Stored records:
==============================
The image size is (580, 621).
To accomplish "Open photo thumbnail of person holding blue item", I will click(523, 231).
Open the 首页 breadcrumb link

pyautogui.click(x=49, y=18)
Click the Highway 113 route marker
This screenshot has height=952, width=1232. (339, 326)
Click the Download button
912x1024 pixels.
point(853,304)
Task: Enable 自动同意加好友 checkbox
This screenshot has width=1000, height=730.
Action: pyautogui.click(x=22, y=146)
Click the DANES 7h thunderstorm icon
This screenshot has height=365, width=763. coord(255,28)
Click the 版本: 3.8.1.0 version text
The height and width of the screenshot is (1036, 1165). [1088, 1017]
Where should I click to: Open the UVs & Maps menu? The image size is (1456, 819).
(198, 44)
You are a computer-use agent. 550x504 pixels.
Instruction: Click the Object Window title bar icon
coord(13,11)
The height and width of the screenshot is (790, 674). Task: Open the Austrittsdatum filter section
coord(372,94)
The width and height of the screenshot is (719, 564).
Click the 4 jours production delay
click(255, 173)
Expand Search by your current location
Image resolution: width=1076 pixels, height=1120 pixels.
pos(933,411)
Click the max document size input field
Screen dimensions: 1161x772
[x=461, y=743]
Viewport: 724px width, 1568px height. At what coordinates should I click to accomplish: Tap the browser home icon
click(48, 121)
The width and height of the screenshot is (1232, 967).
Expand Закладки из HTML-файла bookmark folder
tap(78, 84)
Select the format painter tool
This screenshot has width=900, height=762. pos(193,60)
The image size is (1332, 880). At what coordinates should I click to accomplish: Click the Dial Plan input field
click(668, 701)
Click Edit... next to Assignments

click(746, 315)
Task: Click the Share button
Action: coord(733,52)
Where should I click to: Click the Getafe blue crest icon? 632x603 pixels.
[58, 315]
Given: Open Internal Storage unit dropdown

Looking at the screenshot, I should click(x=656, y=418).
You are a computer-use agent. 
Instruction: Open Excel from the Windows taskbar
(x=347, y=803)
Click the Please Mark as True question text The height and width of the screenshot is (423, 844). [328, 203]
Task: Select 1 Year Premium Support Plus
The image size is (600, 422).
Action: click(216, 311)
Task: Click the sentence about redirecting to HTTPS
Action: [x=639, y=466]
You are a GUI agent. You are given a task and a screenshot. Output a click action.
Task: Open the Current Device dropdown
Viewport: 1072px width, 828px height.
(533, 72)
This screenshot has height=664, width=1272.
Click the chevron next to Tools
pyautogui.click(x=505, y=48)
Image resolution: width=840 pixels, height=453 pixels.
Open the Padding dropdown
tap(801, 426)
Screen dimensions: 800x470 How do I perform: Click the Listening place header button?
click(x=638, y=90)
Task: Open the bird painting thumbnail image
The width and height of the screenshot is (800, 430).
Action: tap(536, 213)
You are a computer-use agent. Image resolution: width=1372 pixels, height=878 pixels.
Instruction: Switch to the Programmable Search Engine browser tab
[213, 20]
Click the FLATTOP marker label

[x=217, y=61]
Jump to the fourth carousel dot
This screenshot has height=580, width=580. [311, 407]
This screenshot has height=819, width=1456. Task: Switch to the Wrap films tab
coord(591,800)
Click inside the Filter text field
==============================
Goal:
Locate each line above that contains the string "dimensions" and reproduce every such line in full.

The response:
Screen dimensions: 1161x772
Screen dimensions: 800x470 How do I perform: Click the Listening place header button?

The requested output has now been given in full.